Une centaine de nouveaux cas au Québec

La pandémie de COVID-19 a causé une seule mort de plus au Québec au cours des 24 dernières heures, a-t-on annoncé lundi. Au cours de la même période, 100 nouveaux cas de COVID-19 ont toutefois été recensés dans la province, ce qui porte le total de personnes infectées à 56 621. Le nombre d’hospitalisations a quant à lui diminué, pour atteindre 305.

« Comme si la pandémie n’existait pas là-bas »

La justice ordonne la fermeture du bistro lounge Le Mondo, à Saint-Jérôme, en raison du non-respect des consignes sanitaires

Baisers langoureux d’une femme à plusieurs clients d’affilée, danses lascives et aucun contrôle : le risque de propagation de la COVID-19 dans un bar de Saint-Jérôme était si élevé que la justice a décidé, lundi, d’en ordonner la fermeture d’urgence.

Le bistro lounge Le Mondo a accueilli des manifestants anti-masques le 7 juillet dernier, mais c’est plutôt le non-respect des consignes sanitaires du gouvernement du Québec qui lui coûtera son permis d’alcool, au moins de façon temporaire.

La Régie des alcools, des courses et des jeux (RACJ) a obtenu la fermeture de l’établissement à la demande du Service de police de la Ville de Saint-Jérôme, qui constate depuis trois semaines que les règles imposées aux bars du Québec n’y sont pas appliquées.

« C’est comme si ça n’existait pas, la pandémie, là-bas », a expliqué le policier Nicolas Scholtus-Champagne, lundi, devant le tribunal administratif. « Le Mondo se démarque par son non-respect des consignes », a ajouté sa collègue, l’agente St-Laurent.
************
* Travail à faire:
**1)** Répondez à ces questions sur l'article sur la COVID-19 au Québec :
(a) Combien de nouveaux cas ont été recensés dans la province au cours des 24 dernières heures ?
(b) À quelle date Le Mondo a-t-il accueilli des manifestants anti-masques ?
(c) À la demande de quel service la RACJ a-t-elle obtenu la fermeture de l'établissement ?
**2)** Rédigez la suite de l'article sur la COVID-19 au Québec, en commençant après sa dernière phrase.

* Informations:
************
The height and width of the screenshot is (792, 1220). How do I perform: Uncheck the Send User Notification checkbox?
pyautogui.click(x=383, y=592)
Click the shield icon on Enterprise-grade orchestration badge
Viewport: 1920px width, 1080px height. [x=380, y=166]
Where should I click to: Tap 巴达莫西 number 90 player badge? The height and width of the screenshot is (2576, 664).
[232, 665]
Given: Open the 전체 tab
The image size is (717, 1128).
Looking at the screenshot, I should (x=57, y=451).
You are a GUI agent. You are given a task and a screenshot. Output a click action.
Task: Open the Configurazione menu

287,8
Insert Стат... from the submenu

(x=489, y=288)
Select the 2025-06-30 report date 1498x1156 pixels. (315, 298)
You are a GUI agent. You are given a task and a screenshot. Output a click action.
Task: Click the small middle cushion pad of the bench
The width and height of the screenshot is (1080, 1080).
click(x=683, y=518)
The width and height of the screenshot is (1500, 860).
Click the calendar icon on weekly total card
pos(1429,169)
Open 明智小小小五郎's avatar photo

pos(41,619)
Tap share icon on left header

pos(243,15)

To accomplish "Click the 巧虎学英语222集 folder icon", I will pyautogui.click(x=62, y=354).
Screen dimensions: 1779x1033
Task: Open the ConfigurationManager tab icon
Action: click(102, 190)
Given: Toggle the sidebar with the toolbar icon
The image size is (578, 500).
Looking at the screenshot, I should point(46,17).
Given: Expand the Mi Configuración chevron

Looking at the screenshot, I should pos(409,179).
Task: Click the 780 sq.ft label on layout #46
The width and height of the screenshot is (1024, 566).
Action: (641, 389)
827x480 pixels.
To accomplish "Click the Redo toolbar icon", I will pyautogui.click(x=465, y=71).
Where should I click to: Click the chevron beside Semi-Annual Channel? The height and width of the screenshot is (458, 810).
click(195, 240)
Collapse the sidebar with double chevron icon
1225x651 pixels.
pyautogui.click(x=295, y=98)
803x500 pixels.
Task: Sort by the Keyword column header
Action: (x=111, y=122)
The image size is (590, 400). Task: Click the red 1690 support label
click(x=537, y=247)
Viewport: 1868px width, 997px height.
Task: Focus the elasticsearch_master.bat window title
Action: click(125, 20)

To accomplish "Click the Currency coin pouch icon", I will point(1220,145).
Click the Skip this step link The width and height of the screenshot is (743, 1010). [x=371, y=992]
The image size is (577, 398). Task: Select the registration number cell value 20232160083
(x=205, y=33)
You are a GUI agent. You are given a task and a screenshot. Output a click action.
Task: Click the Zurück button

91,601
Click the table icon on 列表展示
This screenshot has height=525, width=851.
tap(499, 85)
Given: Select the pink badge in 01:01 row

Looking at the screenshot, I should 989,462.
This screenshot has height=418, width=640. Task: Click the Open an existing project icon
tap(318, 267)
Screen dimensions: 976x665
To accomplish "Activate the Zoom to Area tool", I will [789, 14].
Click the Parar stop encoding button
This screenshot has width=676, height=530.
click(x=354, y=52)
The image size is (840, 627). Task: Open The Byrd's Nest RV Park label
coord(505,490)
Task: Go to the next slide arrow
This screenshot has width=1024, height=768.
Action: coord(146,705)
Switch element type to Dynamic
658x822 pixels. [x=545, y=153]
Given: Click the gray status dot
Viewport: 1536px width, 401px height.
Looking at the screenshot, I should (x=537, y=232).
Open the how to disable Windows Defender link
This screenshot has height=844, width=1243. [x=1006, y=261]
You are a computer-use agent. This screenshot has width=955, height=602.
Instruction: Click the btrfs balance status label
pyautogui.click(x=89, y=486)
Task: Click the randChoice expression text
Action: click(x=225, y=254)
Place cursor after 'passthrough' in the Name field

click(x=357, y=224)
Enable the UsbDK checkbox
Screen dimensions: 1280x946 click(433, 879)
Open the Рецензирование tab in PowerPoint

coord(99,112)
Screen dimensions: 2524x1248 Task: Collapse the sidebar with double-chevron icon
************
* Réponses par tâche:
**1)**
(a) 100 nouveaux cas.
(b) Le 7 juillet.
(c) Le Service de police de la Ville de Saint-Jérôme.

**2)**
Avec d’autres policiers qui ont visité Le Mondo au cours des trois dernières semaines, ils ont constaté que la grande majorité du personnel ne portait pas de masque, que le bar accueillait davantage de clients que la loi ne le lui permettait et que la piste de danse était souvent bondée.

« On a même pu voir des clientes embrasser différents clients [sur la bouche] pendant la soirée », a témoigné la policière Élizabeth Desjardins. Sur la piste de danse, que la loi interdit pourtant d’utiliser, « les gens dansaient, se touchaient, étaient à une distance où ils se frôlaient », a ajouté l’agente St-Laurent. Aucun décompte des clients n’était fait à l’entrée, la distanciation physique était inexistante, et personne ne demandait à quiconque de se laver les mains à l’alcool, selon leurs témoignages.

« Difficile de rester assis »

Le Mondo est la propriété d’Antoine Villeneuve, propriétaire de bar de danseuses nues, qui en a récemment fait l’acquisition. La Presse avait déjà rapporté, vidéo à l’appui, que la piste de danse de son nouvel établissement était très utilisée malgré l’interdiction provinciale.

« Notre piste de danse est fermée », avait-il répliqué à la fin de juin. « Au début de la soirée, les gens restent assis. Mais plus la soirée avance, plus ils boivent, plus il est difficile de rester assis. »

Lundi, son avocat a tenté de faire reporter l’audition du dossier parce qu’il avait été avisé seulement samedi de la demande de fermeture d’urgence déposée par la Régie. Lorsque les juges administratifs ont refusé sa demande, acceptant d’entendre la cause sur-le-champ, MClaude Roy a quitté l’audience téléphonique, renonçant du même coup à faire entendre le point de vue de son client. Il n’a pas non plus rappelé La Presse.

« Il ne faut pas que Saint-Jérôme devienne un foyer d’éclosion avec un établissement comme ça », a plaidé MIsabelle Poitras, de la RACJ. « La Santé publique n’a pas eu le temps d’intervenir parce que c’est nous qui intervenons ce matin, on a été plus vite qu’eux. »

« Nous allons suspendre le permis », a décidé le juge administratif Marc Savard, à l’issue de la journée de lundi. « C’est assez sérieux pour le fermer [le bar], à tout le moins temporairement. »

Les policiers de Saint-Jérôme ont aussi allégué avoir pu identifier plusieurs criminels sur place, dont des membres de la section de Trois-Rivières des Hells Angels. Un plongeur se serait vanté aux policiers de son appartenance à un gang de rue d’allégeance bleue (Crips), et un homme récemment libéré de prison leur aurait ouvertement avoué qu’il consommait de la cocaïne.